Ellison and Franken argue that Social Security does not contribute to the nation’s fiscal problems because the trust fund currently has a surplus.
But some budget experts note that worker payroll taxes no longer cover current benefits. The fund is flush only because it counts as assets money owed from past government borrowing to finance other types of spending. Without those general revenue funds, which contribute to the annual federal deficits, the trust fund would be unable to meet its pension obligations.
“It’s very misleading to say the program is not contributing to the debt, because it is,” said Robert Bixby, executive director of the Concord Coalition, a Washington group dedicated to balancing the federal budget. “The Treasury has to come up with the money to make good on the bonds, which is a draw on general revenues.”
Early speculation about the Obama budget has focused on slowing the growth of Social Security benefits and reducing Medicare costs by cutting payments to health care providers and drug companies.
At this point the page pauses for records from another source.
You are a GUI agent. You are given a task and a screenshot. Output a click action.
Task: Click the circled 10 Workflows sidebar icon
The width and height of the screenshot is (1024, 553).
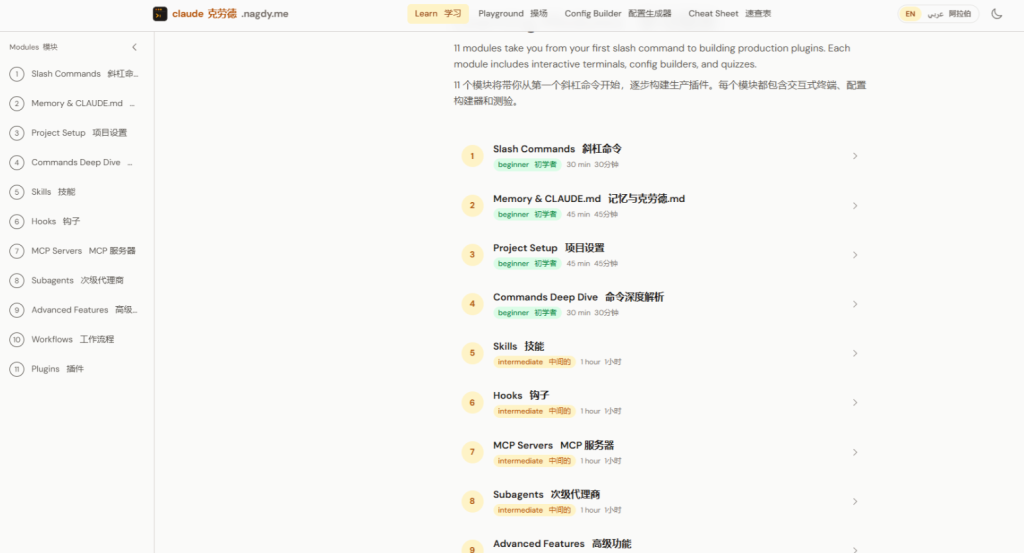click(17, 340)
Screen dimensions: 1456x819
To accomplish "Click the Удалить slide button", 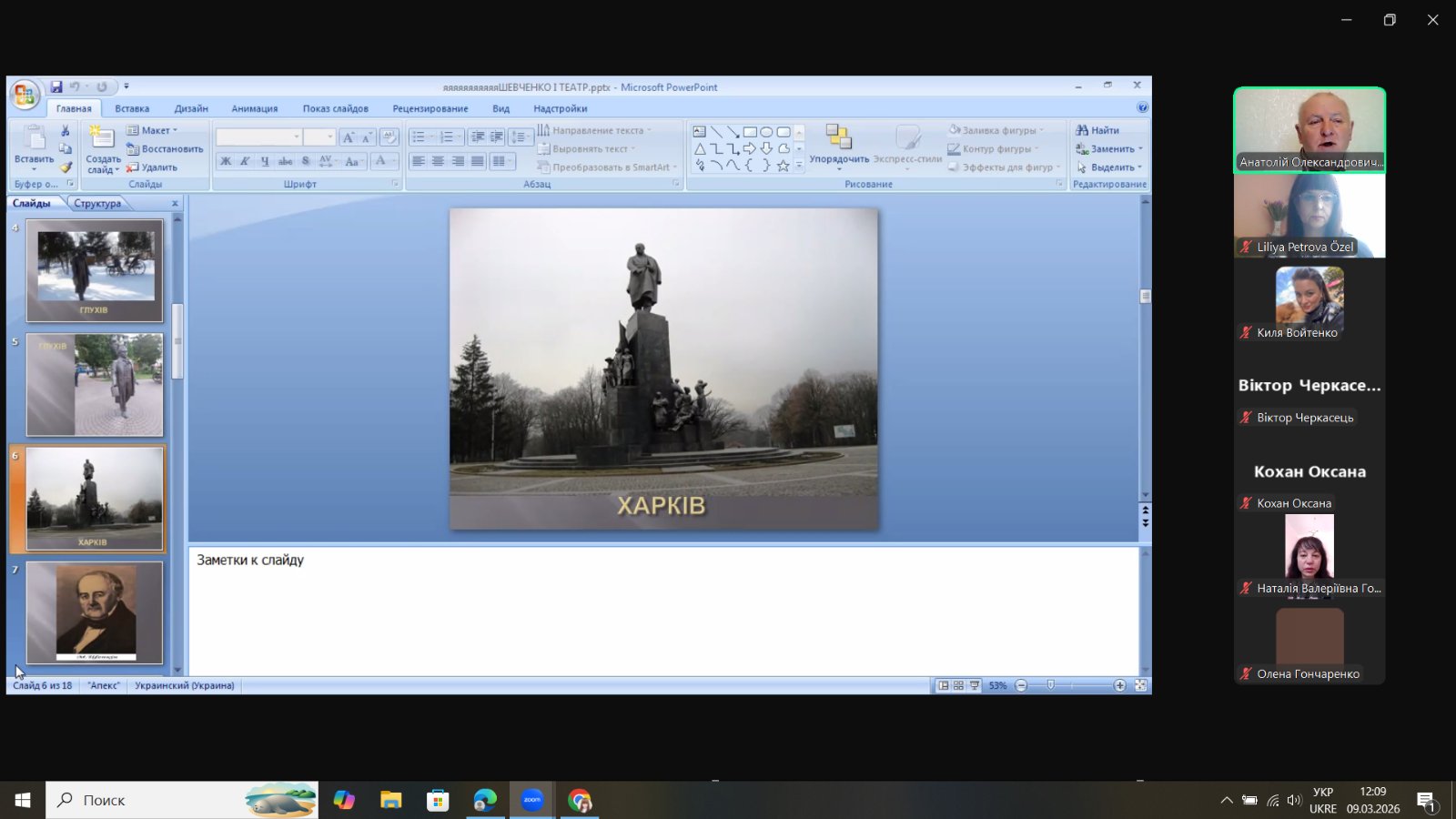I will (153, 167).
But to make any changes, Obama would need some Democratic support, assuming he could make a deal with Republicans on new tax revenue.
Both are far from certain.
“If you want to set up a boogeyman against your [political] opponent, it’s very tempting to talk about how somebody’s going to take away Social Security or slash Medicare,” Bixby said. “ ‘Throw grandma in the street.’ It’s preying on the fears of the elderly, rather than solving a problem.”
Sizing up need for change
Franken acknowledges that changes are needed to keep Social Security solvent but says that reducing the cost-of-living index is not the way to go about it. “I don’t think the place to start is with a piecemeal proposal that disproportionately affects our oldest and most vulnerable seniors,” he said, “and I will fight against benefits cuts.”
U.S. Sen. Amy Klobuchar was more elusive: “I would have to see the specific proposal and what protections are included [in the budget], such as protections for older retirees and the nation’s most vulnerable.”
In the past, Klobuchar and Franken have said they would consider reforms such as raising the retirement age for future Social Security beneficiaries. They also have voiced openness to raising the cap on income subject to the Social Security payroll tax, now set at $113,700.
On Medicare, the Minnesota senators say savings could be achieved by allowing the government to negotiate drug prices and enact national reforms based on the Minnesota model of high-quality, low-cost care.
The Senate Democratic budget reform proposals stand in stark contrast to the House-passed GOP plan to repeal the Affordable Care Act, turn Medicaid into a state block-grant program and provide seniors with Medicare “premium support” vouchers to buy private insurance. In contrast to a Senate-passed budget plan, the GOP, with the support of all three Minnesota Republicans in the House, uniformly opposes increasing taxes on anybody. That, for the foreseeable future, leaves entitlement reform in limbo.